Master Projects

Incorporating Trypsins protein into polyelectrolyte membranes

Student research project

Incorporating Trypsin proteins into polyelectrolyte membranes.

Membranes are very thin layers of materials that work as selective barriers; allowing some types of
molecules to pass while retaining others. The most common membranes are made from polymers and the most common application is drinking water filtration. Recently, the Membrane Science &
Technology group at the University of Twente has discovered a new method to make polymer
membranes from polyelectrolyte complexation. However, polyelectrolyte complexes have another
interesting properties; they are able to incorporate biomolecules such as proteins into the complex.

Here at the Nanobiophysics department at the University of Twente we would like to combine these
two polyelectrolyte complex properties and create membranes via polyelectrolyte complexation that
also contains proteins. We hope that the proteins remain active and are able to perform some of their biological function. In this way, we will attempt to create membranes that can not only be filters but also have an active biomolecule in them that can perform some function on molecules inside the filtered water. The basic protocol to make the new membranes is already available, the (best) way to incorporate proteins into it is not yet known.

We are currently looking at incorporating the protein trypsin into the membranes. Trypsin is found in
the small intestines and breaks down other proteins. The goal is to make a membrane that has the
ability to digest proteins from water that passes through the membrane.

Project to-do list:

  • Investigate under which polyelectrolyte composition the best incorporation of trypsin happens.
  • Look at the effect of pH on the incorporation of trypsin.
  • Adapt the existing protocol for the addition of trypsin. Including evaluating whether the trypsin has actually been incorporated into the membrane
  • Test whether the trypsin is still active and can break down proteins.

* Information shown *
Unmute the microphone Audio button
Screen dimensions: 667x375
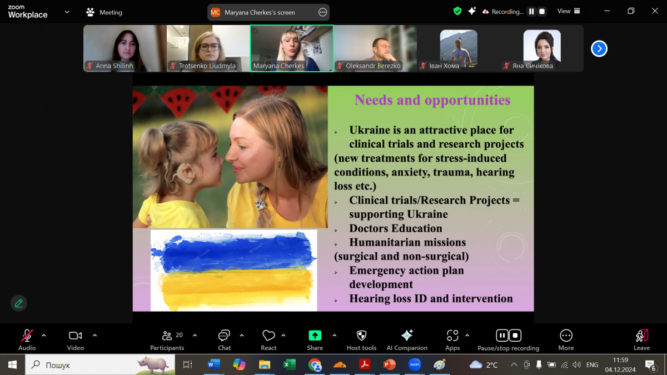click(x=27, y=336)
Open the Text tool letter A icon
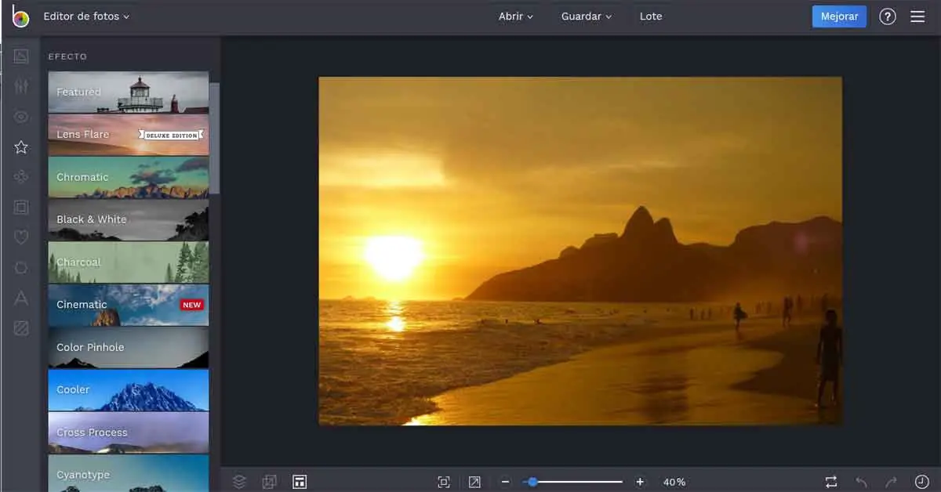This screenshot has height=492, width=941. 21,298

* * *

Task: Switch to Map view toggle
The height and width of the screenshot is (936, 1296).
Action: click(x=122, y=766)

* Task requirements *
Echo the part of the trypsin membrane project text from "Here at the" to "not yet known.". The data isn't needed for this.

* Response box *
Here at the Nanobiophysics department at the University of Twente we would like to combine these
two polyelectrolyte complex properties and create membranes via polyelectrolyte complexation that
also contains proteins. We hope that the proteins remain active and are able to perform some of their biological function. In this way, we will attempt to create membranes that can not only be filters but also have an active biomolecule in them that can perform some function on molecules inside the filtered water. The basic protocol to make the new membranes is already available, the (best) way to incorporate proteins into it is not yet known.